Our survey finds that a key barrier to online learning is the lack of direct teacher interaction which limits immediate feedback, often affecting slow learners and younger children the most. Many service providers are supporting schools through this process – like Saarthi, a nonprofit that works directly with families, or Varthana and Alokit, ecosystem players who have been curating content for schools they work with.To identify innovative solutions around these issues and disperse them, Alokit hosts theme-based weekly brainstorm video calls and webinars with school owners which touches on aspects of financial management and online education.
Despite patchy success, an important green shoot that has emerged in this period has been digital experimentation within schools. Our survey finds that service providers to schools across the board have developed and iterated around rough digital solutions to extend support to schools, and rapid trial and error has led to clearer product insights. However, access to schools at scale is a challenge for service providers, and their widespread distribution should be a key goal for organizations trying to catalyze improvement in this sector.
Path to Recovery
As schools stay closed month after month, credit access may be critical for schools to stay afloat. The sector is likely to shrink based on student migration and school closure.
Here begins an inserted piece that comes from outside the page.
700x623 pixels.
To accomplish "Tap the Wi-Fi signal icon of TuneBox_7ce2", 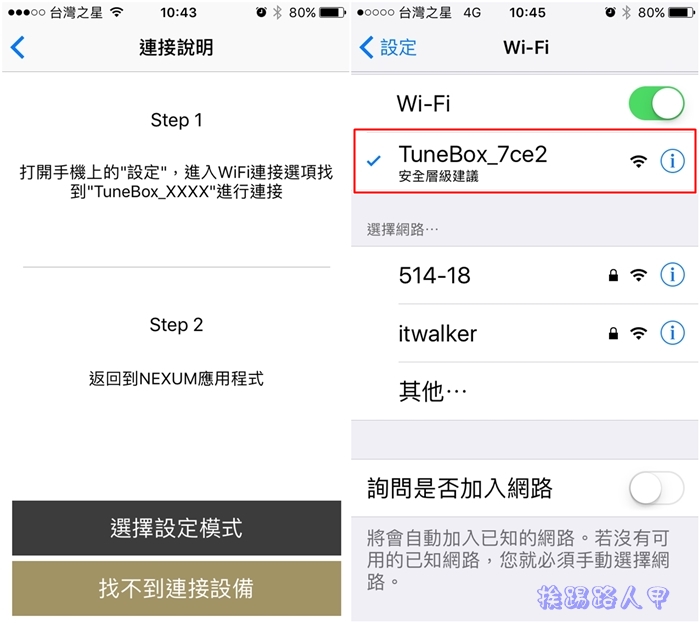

Access to low-interest working capital infusions for schools will be challenging – especially since they are not classified as micro, small, or medium enterprises and are therefore ineligible for government credit guarantee schemes. Jhunjhunwala explains that loan-seeking for working capital is rare among schools in his network, since, in normal times, they are able to get a good proportion of their revenue in advance of the period of delivery of schooling. During the present crisis, private school focused non-banking finance company Varthana has seen a growth in interest for working capital loans from school owners. However, in terms of the supply side for loans, they are concerned that the threat of non-performing assets will make new entrant finance companies increasingly conservative towards lending to schools.
Regulatory reforms have been proposed across sectors to build healthier norms post COVID-19, and it is urgent now to think about structural change in the private school sector that will build resilience and encourage quality. This crisis provides an opportunity to open up the sector, by making entry and operations easier, as well as direct policy tools towards learning improvement by way of standardised measurement and dissemination of learning outcomes. The last wave of private school growth caught India unawares – the next one should be planned for. Regulatory tweaks in this period must be designed to enable a new generation of entrepreneurs to better deliver quality across the pyramid, and allow for a healthier, more transparent sector to evolve.